Tending Social Security
President Clinton last week scheduled the first of four regional forums on overhauling the Social Security system. It is set for April 7 in Kansas City. And he will join in a teleconference on the subject March 21 sponsored by the Pew Charitable Trust.
This presidential attention should kick off a more intense national debate on what changes to make in the system to accommodate the baby-boom generation as its numerous members start retiring about 2008.
In his State of the Union message, Mr. Clinton promised to convene in a year the leaders of Congress "to craft historic, bipartisan legislation to achieve ... a Social Security system that is strong in the 21st century."
In the meantime, Clinton said, "every penny" of Federal budget surpluses should go to bolstering the system. "Social Security first," he said.

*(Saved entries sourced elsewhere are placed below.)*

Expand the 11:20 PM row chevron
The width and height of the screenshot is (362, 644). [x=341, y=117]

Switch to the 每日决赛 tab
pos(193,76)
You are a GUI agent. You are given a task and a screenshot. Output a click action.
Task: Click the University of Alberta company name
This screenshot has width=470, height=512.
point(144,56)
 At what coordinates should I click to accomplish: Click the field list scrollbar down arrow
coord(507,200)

Putting aside surpluses sounds like a good idea to us. If the money is used to redeem federal debt, it will shrink the 14 percent proportion of federal revenues now going to service the $3.8 trillion national debt. This it would keep down the tax burden in the next decades as the number of retirees drawing on Social Security grows rapidly.

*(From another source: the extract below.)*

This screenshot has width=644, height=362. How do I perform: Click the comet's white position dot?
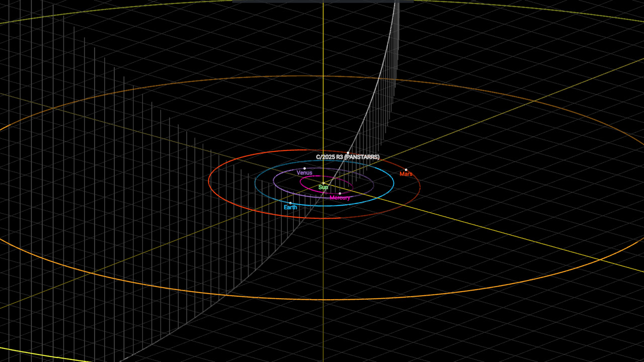[x=348, y=153]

Gene Sperling, director of Clinton's National Economic Council, says the debt-redemption approach would be acceptable for the next year or two while reform is underway.

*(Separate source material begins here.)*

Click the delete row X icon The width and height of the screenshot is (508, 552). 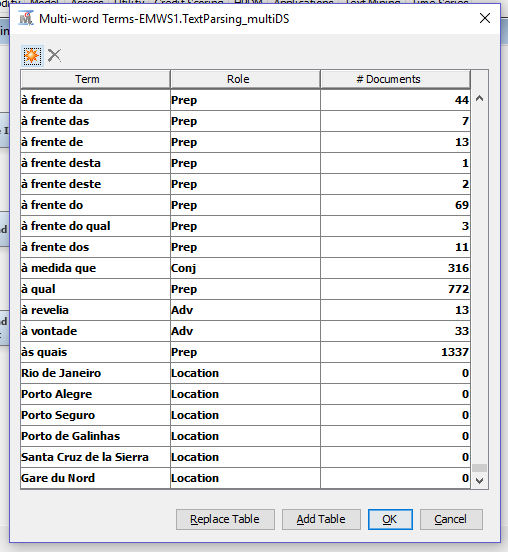tap(54, 56)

Clinton's timing seems right too. No great rush on reform is required. If left untouched, the system will pay full benefits for the next 35 years There is no immediate financing crisis. But it would be helpful to those planning for retirement to know the terrain ahead so they can adjust their financial course.
Whatever is done, care must be taken not to make the retirement system risky. It provides benefits to 44 million Americans today. Most working Americans count on Social Security payments as part (or all) of their income in their senior years. It is an assurance they will not be left completely destitute.
The delay of legislation until 1999 gives the public more time to review options. These include trimming benefits, raising taxes, and privatizing a portion of the system. It also takes reform beyond the fall election and hopefully out of partisan politicking. Clinton hasn't specified what reforms he desires, saying he does not want to stir up partisanship.
In testimony to Congress last fall, Federal Reserve Chairman Alan Greenspan made a point we would like to note: Active workers always provide the goods and services needed by retirees, whether they be numerous or not so numerous. So our children and grandchildren will not be able to avoid that burden.
What is relevant is how pensions are financed - by the present government system, by a privatized system that relies on investments in stocks and bonds, or some mix.
The most valid argument for privatization would be if the change increased savings and thus boosted production and productivity over time. But it's not clear that it will.
"The bottom line in all retirement programs is the availability of real resources," says Mr. Greenspan. "The finance of any system is merely to facilitate the allocation of resources that fund retirement consumption of goods and services."
In the debate ahead, crucial points to watch include: Will an altered system be as generous to low-income earners as the present one? Do voters prefer a pension with the amount guaranteed by Uncle Sam, or one with the greater risks of investment in private securities?
One other point: Usual productivity increases mean Americans will be much more prosperous 35 years from now. Taking care of their seniors will be more affordable.